6th Global Healthcare Nutritionists and Dietician annual Conference
Northeastern University, Boston, Massachusetts 02115, USA
Title: Assessing for Presenteeism and Interest in
Biography: Immacula Cann
A strong correlation between stress and impairments of the human body, both mental and physical has been reported (Barrington, et al., 2012). The concept of Presenteeism may be a manifestation of stress. Brown, et al. (2011), defined presenteeism as "being on the job but performing below par" (decreased productivity) due to poor mental and physical health symptoms. A study by Callen, et al. (2013), found that unresolved psychological and physical stress can result in an increased prevalence of presenteeism - employees are physically present, but due to emotional and/or physical problems, they are distracted and work productivity is decreased.
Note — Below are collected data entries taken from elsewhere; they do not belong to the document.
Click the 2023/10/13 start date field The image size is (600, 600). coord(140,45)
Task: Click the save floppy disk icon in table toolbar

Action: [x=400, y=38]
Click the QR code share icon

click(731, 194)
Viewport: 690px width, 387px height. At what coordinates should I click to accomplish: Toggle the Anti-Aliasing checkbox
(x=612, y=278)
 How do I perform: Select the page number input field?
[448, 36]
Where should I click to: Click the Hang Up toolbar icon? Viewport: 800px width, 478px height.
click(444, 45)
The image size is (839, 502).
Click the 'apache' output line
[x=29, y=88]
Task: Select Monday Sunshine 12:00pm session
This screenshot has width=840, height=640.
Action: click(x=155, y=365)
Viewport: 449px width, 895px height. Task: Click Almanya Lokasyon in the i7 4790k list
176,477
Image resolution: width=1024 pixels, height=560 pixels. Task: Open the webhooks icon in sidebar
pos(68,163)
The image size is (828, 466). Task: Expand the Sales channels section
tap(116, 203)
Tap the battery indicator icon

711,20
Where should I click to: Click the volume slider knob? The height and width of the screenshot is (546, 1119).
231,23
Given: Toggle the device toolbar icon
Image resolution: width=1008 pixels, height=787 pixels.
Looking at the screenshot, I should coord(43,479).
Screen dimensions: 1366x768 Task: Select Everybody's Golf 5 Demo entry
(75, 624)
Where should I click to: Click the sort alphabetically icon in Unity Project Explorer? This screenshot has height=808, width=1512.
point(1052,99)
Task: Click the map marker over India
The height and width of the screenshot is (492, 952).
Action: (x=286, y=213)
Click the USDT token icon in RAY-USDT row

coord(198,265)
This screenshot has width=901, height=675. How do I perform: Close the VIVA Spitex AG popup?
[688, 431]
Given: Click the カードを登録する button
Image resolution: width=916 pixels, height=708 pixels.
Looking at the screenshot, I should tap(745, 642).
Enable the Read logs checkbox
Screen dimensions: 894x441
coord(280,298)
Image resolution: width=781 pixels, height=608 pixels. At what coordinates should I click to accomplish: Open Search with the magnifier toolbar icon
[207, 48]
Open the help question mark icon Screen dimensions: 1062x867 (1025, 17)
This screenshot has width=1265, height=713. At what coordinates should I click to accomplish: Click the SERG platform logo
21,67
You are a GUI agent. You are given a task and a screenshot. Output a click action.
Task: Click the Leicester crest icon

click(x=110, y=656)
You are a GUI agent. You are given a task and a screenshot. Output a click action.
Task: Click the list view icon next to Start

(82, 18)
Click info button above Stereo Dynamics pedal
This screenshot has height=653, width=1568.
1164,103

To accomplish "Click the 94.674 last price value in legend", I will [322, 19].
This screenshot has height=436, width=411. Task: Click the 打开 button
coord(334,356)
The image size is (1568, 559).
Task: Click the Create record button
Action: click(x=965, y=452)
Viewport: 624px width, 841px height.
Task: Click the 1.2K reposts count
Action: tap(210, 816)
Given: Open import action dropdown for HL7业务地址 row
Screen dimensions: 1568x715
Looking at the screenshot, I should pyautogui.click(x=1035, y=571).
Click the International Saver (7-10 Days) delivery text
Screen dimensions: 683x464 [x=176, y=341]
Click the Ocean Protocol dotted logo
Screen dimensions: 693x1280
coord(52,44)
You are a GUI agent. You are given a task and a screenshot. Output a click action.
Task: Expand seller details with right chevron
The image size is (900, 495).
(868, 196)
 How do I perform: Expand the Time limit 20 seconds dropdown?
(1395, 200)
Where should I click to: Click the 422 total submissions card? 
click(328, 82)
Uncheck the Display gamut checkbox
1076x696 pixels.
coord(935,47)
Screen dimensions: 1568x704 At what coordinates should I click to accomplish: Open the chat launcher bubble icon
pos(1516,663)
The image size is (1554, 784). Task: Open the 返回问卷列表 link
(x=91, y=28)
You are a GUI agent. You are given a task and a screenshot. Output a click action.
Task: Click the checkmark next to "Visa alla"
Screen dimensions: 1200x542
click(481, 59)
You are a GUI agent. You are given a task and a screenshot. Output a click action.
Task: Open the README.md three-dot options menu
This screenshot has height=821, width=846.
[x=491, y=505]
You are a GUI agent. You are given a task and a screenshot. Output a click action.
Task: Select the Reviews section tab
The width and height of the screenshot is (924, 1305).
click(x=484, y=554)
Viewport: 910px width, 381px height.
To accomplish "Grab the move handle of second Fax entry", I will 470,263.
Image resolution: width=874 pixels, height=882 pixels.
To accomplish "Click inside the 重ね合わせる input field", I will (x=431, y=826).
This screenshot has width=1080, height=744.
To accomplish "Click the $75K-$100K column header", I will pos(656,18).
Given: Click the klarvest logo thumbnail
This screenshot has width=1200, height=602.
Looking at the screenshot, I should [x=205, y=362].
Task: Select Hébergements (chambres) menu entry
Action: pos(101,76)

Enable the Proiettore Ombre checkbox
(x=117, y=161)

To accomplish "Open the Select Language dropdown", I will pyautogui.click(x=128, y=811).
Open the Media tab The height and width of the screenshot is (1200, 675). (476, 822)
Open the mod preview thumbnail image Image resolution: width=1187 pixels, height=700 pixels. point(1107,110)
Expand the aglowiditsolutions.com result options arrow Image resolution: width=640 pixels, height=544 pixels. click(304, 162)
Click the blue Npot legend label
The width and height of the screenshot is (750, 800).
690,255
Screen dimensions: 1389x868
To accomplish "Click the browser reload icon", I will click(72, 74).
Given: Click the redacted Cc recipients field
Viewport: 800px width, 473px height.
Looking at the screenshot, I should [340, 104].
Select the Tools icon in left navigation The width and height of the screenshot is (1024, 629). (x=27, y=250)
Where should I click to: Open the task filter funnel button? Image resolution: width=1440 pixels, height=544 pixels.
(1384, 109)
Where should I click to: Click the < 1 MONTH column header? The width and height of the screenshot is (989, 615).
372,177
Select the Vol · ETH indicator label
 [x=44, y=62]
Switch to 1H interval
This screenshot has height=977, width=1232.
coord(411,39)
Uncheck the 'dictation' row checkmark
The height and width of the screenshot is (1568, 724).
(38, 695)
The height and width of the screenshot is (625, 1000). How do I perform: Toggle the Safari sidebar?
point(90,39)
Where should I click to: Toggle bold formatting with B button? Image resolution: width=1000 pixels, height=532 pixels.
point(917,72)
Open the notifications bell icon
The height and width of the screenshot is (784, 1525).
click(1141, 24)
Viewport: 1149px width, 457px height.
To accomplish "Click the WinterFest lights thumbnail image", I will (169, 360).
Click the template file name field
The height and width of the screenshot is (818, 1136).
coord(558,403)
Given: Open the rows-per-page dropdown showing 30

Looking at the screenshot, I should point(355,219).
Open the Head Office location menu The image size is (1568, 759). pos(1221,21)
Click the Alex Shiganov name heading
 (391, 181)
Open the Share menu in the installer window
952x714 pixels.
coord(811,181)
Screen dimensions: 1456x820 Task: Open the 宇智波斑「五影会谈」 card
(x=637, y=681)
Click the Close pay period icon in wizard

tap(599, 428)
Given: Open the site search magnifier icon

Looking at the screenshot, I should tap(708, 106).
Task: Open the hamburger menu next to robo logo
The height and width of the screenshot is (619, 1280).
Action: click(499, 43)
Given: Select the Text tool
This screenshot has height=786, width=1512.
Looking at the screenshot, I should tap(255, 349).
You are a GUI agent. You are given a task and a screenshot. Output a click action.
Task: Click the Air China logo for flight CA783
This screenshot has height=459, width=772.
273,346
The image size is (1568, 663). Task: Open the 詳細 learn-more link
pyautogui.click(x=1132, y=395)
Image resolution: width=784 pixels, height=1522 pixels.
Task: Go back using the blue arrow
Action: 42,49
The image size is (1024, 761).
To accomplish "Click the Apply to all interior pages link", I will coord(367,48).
Brown, et al.(2011), Merrill, et al. (2012), and Chen, et al. (2015), stated physical fitness programs alone serve as effective interventions for alleviating symptoms of presenteeism. In addition, the Mayo Clinic (2015), has indicated that mental or physical fitness programs are effective interventions for managing and controlling human stress (http://www.mayoclinic.org/healthy-lifestyle/stress-management/in-depth/exercise-and-stress/art-20044469. This quantitative and exploratory, descriptive research study will utilize a web-based survey hosted by Survey Monkey to answer two specific research questions: (1) does presenteeism exist in this population, (2) does the study population exhibit an interest in a stress reduction fitness program such as "One Body. Received IRB approvals. Data collection in progress and research results are pending. Offering employees a mechanism to manage their stress could alleviate the symptoms that underlie presenteeism, improve the quality of an individual’s experience within the working environment, and may lead to increased employee productivity.